MILLBURN, NJ — Earlier this week, members of the Millburn Environmental Commission returned before the township committee to provide an update on the single-use plastic and polystyrene ordinance which was passed in December of last year, and took effect in June of this year.
The goal of the appearance before the township committee was to look at an amendment to the ordinance, specifically focused on chain retailers.
In a pair of presentations before the committee, both this week and at the last meeting, Priya Patel and Edward Hilzenrath spoke to research they had done at major retailers in town since the ordinance had taken effect. The environmental commission visited a number of stores, including Trader Joe's and Kings among others, to see how they were adapting to the new rules.
What they found was that while major retailers were complying with the letter of the law, they were falling short of the spirit. One example was Walgreens, which reportedly did not collect. a fee on plastic bags, along with stores like CVS and ShopRite, which did not meet the required threshold of recyclable materials, and could be categorized as further plastic waste. Additionally, several of the retailers did not list the fee for the plastic bag on their receipts.
Speaking after the meeting, Patel said that the end goal for the environmental commission is to see to it that major retailers are not playing on an uneven field against smaller stores as the ordinance continues to take effect.

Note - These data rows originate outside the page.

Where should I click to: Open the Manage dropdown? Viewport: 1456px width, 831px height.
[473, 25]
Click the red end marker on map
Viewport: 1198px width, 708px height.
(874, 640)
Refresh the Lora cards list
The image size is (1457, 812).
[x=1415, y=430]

"Our hope is that they eventually amend the current ordinance," Patel said. "And that will force the hand of the retailers that are not abiding by the sprit of this ordinance to actually do what they need to do, and to stop putting more plastic bags into the waste stream."
However, in spite of the lapses from some of the major businesses, Patel said that every single local establishment they check in with has passed with flying colors. Something that she said was a testament to the owners and staff.
"I think they're under a lot of pressure and stress," she said. "And in spite of that, they are still abiding by this ordinance. We commend them, and I think that's possible, we want to support them and make sure that they survive this terrible period in our history.
"We kind of want to highlight the fact that if they're able to do this, if they're able to abide by the ordinance, certainly those retailers with much deeper pockets should be able to."
Following their presentations, the environmental commission was given the green light to begin work on a possible amendment by the township committee.